Summary (From the Prizes and Awards booklet, MathFest 2012)
In this paper the author not only tells us that Eisenstein was scooped by Theodor Schönemann but, much more interestingly and importantly, he explains why both men were led to the result. It's an engrossing tale beginning with Gauss's equal division of the circle, the relation of that work to the analogous problem on a lemniscate, the connection of that problem to the question of solvability by radicals of polynomials, and thence into Galois theory, finite fields, and elliptic curves. It is a rich story, not of a priority dispute but of a sweeping flow of ideas beginning with Gauss (who partially scooped both Schönemann and Eisenstein) and extending into the heart of modern-day mathematics.
About the Author: (From the Prizes and Awards booklet, MathFest 2012)

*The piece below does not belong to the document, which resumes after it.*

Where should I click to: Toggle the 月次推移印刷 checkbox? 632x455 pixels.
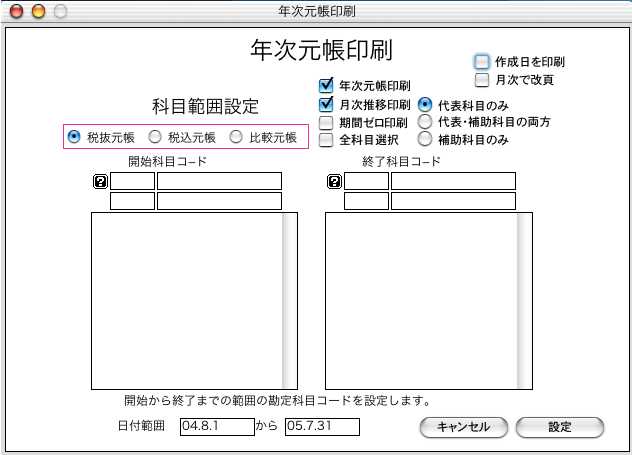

David A. Cox went to Rice University and received his Ph.D. from Princeton University in 1975. After teaching at Haverford and Rutgers, he has been at Amherst College since 1979, except for a sabbatical at Oklahoma State University. After more than 30 years, he still loves the combination of teaching and scholarship that is possible at a liberal arts college. His current areas of research include toric varieties and the commutative algebra of curve parametrizations. His earlier work in algebraic geometry includes papers on étale homotopy theory, elliptic surfaces, and infinitesimal variations of Hodge structure, and he also has interests in number theory and the history of mathematics. He is the author of books on number theory, computational algebraic geometry, mirror symmetry, Galois theory, and toric varieties, three of which have been translated into Japanese.